Input data:

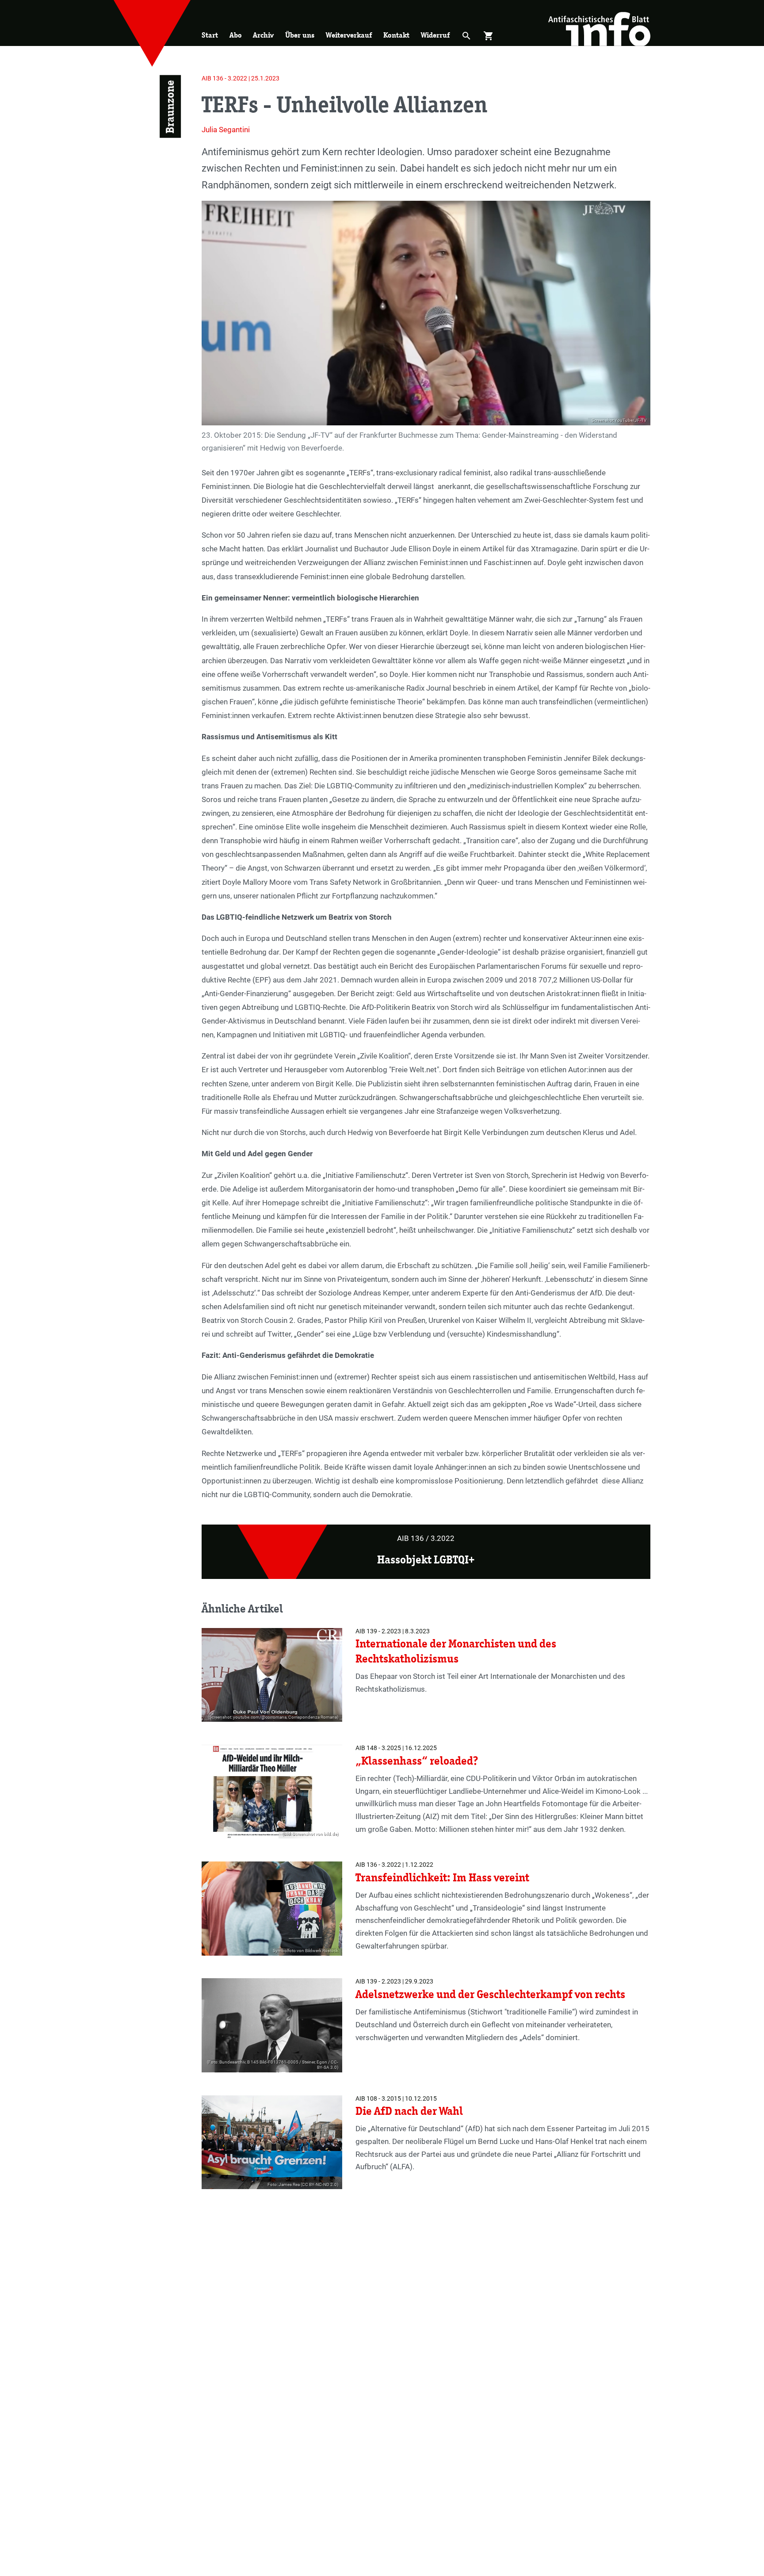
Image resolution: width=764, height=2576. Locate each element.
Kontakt (396, 35)
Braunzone (170, 107)
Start (210, 35)
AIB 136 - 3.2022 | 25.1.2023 (240, 78)
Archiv (263, 35)
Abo (235, 35)
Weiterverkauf (349, 35)
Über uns (299, 35)
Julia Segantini (226, 129)
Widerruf (435, 35)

Task instructions: Nothing but the lines from the one with "Archiv (263, 35)" through the final line of the data belongs in the answer, and they must match exactly.

Reply to the exercise:
Archiv (263, 35)
Abo (235, 35)
Weiterverkauf (349, 35)
Über uns (299, 35)
Julia Segantini (226, 129)
Widerruf (435, 35)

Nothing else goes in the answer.